- **What this task involves**
For each line of the data below that contains "Arados", return that line.

- **Data supplied**
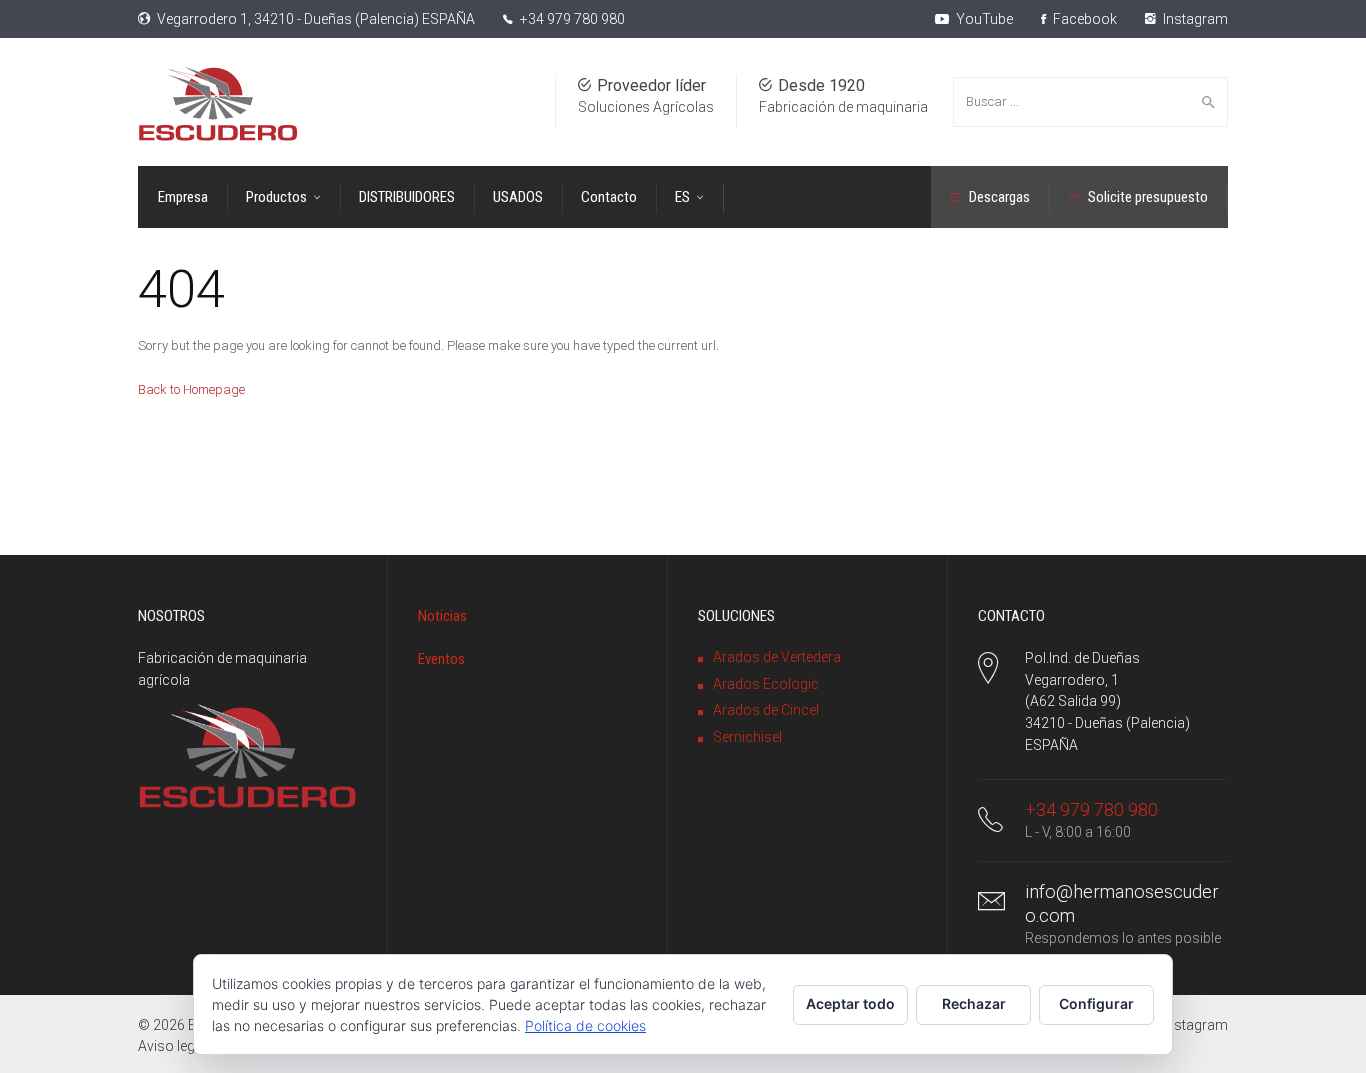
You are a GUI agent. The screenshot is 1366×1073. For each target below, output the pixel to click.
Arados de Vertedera (777, 657)
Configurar (1096, 1003)
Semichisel (747, 737)
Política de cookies (585, 1025)
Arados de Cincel (766, 710)
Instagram (1194, 19)
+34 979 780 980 (572, 19)
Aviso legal (172, 1046)
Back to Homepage (191, 389)
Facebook (1083, 19)
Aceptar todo (850, 1003)
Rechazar (974, 1003)
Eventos (441, 659)
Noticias (442, 616)
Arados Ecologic (766, 684)
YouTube (983, 19)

- **Output below**
Arados de Vertedera (777, 657)
Arados de Cincel (766, 710)
Arados Ecologic (766, 684)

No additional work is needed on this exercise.